Tax guide

TDS Under Income-tax Act, 2025: Sections 392 and 393 Guide

Understand TDS compliance under the Income-tax Act, 2025, including salary and non-salary deduction checks, certificates, returns, and reconciliation.

Published 2026-05-27T00:00:00.000Z

TDS Under Income-tax Act, 2025: Sections 392 and 393 Guide

Understand TDS compliance under the Income-tax Act, 2025, including salary and non-salary deduction checks, certificates, returns, and reconciliation.

The Income-tax Act, 2025 consolidates and re-numbers TDS provisions. Sections 392 and 393 govern the deduction obligation — covering who must deduct, from which payments, at what threshold and rate, and through which return and certificate route. For deductors already familiar with the older Act, the substantive logic is broadly continuous, but the section references, form numbers, and compliance sequences have changed and need to be verified against notified provisions before filing.

This note is an educational guide. It is not a substitute for a case-specific CA review, particularly where non-resident vendors, special rates, or pending notices are involved.

What the new Act requires deductors to track

TDS is transaction-level compliance. Each payment carries its own identification chain: the payment type, the deductee, the applicable threshold, the rate, the deduction timing, the challan, the quarterly return, and the certificate issued to the deductee. Disrupting any link in that chain creates a mismatch that shows up either in the deductee's AIS credit or in a departmental query.

PointPractical meaning
1TDS compliance should be reviewed by payment type and date.
2Salary and non-salary deduction routes need separate records.
3Deductors should reconcile challans, returns, certificates, and AIS credits.

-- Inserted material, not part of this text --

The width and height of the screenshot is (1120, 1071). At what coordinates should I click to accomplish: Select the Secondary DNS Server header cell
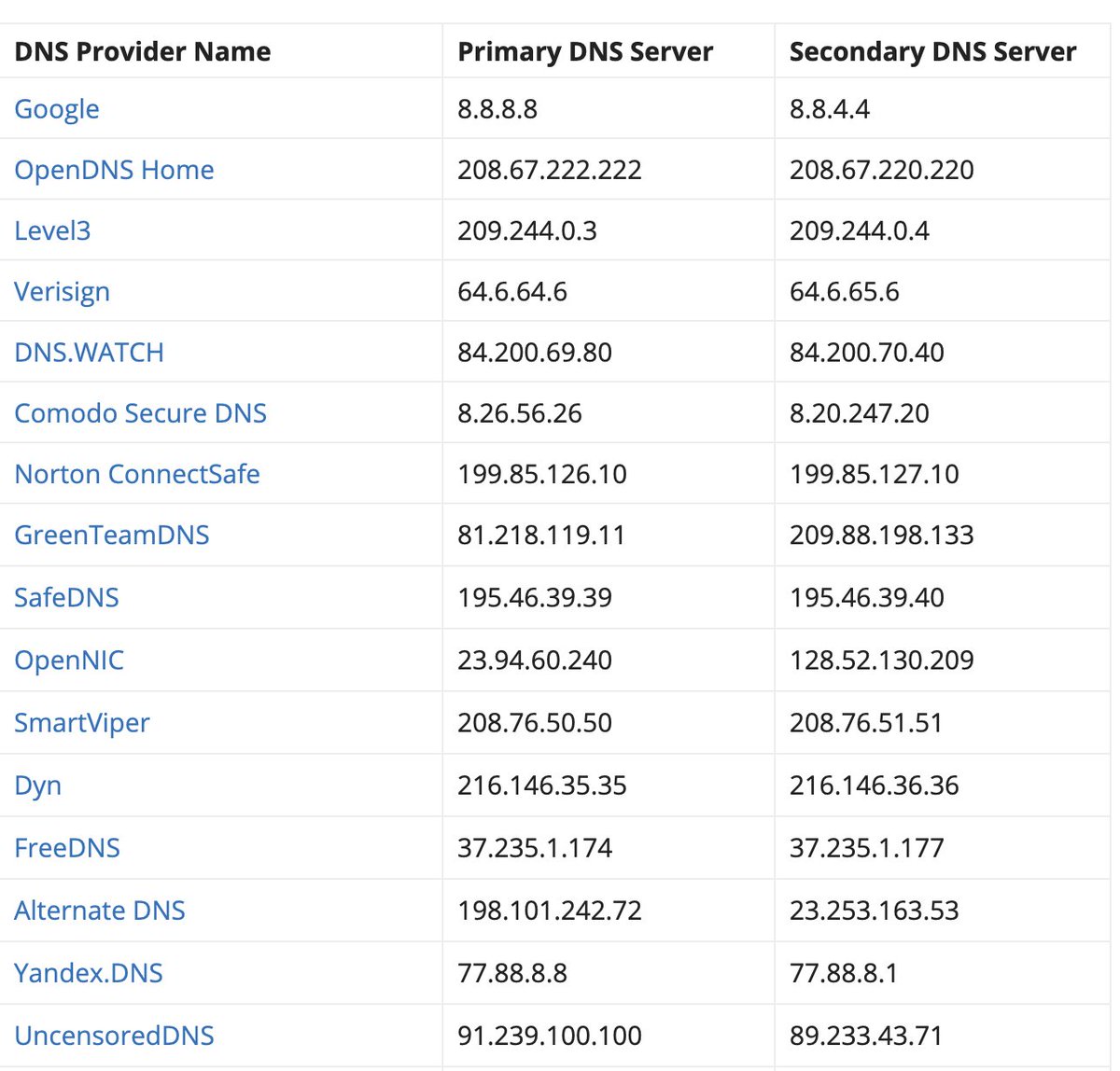932,51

Why AY 2026-27 filing and current-period compliance can conflict

A deductor managing Tax Year 2026-27 ongoing compliance alongside AY 2026-27 return filings will encounter both old-Act and new-Act references in the same period. Salary TDS computed under the old Act for a March 2026 payroll and professional fees deducted under the new Act from April 2026 must each be placed correctly by period, section reference, and return form. Treating them as one bucket is a common source of return corrections.

A practical example

A company paying professional fees in April 2026 should identify the applicable provision under the Income-tax Act, 2025, confirm the rate and threshold under Sections 392 and 393, deduct the correct amount at the time of credit or payment (whichever is earlier), deposit the challan within the due date, file the quarterly TDS return for the correct period, and issue a TDS certificate to the vendor. The vendor's PAN and the invoice date both feed into the return filing and into what the vendor sees in Form 26AS.

Records to maintain

  • Vendor invoice with payment date, nature of service, and PAN
  • Residency confirmation where applicable (non-resident transactions have separate rate and return implications)
  • TDS challan with BSR code, serial number, and deposit date
  • Quarterly TDS return and filed acknowledgement
  • TDS certificate issued to the vendor

Step-by-step checklist

  • Identify whether TDS compliance under the 2025 Act affects AY 2026-27 filing, Tax Year 2026-27 compliance, or both.
  • Read the official source and map the rule to your income head, taxpayer type, and dates.
  • Collect source records, computation notes, challans, statements, and declarations before filing or payment.
  • Check whether the position changes the ITR form, schedule, tax payment, TDS/TCS, or disclosure route.
  • Preserve the final return, acknowledgement, e-verification proof, and supporting working papers.

Official sources

ReferenceLink
Income Tax Department - TDS compliance under 2025 ActOpen source
Income Tax Department - Income-tax Act, 2025 PDFOpen source
Income Tax Department - Forms under the 2025 ActOpen source

Common errors deductors should watch for

  • Referencing an old section number on a challan or return prepared for Tax Year 2026-27 without verifying the current notified form.
  • Running AY 2026-27 correction returns and Tax Year 2026-27 original returns from the same working file without clear period separation.
  • Reading a threshold or rate from the section heading and treating it as the final withholding amount, without factoring in applicable surcharge and cess.
  • Filing or depositing before reconciling AIS credits, Form 26AS, challans, books, and TDS certificates.
  • Not preserving the official source and computation note behind the rate and deduction amount applied.

How MyeCA helps

MyeCA helps deductors structure their TDS records by payment type and period, validate challan mapping, identify which sections of the Income-tax Act, 2025 apply to specific transactions, and prepare return-ready documentation. For complex transactions — non-resident vendors, large professional-fee payments, or multi-party structures — a CA-led review through MyeCA reduces the risk of notices and correction returns.

Final checklist

Confirm the applicable provisions under Sections 392 and 393 of the Income-tax Act, 2025. Collect payment records, PAN details, and residency confirmations. Prepare challan workings and match them against ledger entries. Verify the correct quarterly return form. File only after reconciling AIS, Form 26AS, and books. Preserve the full working paper set along with the portal acknowledgement.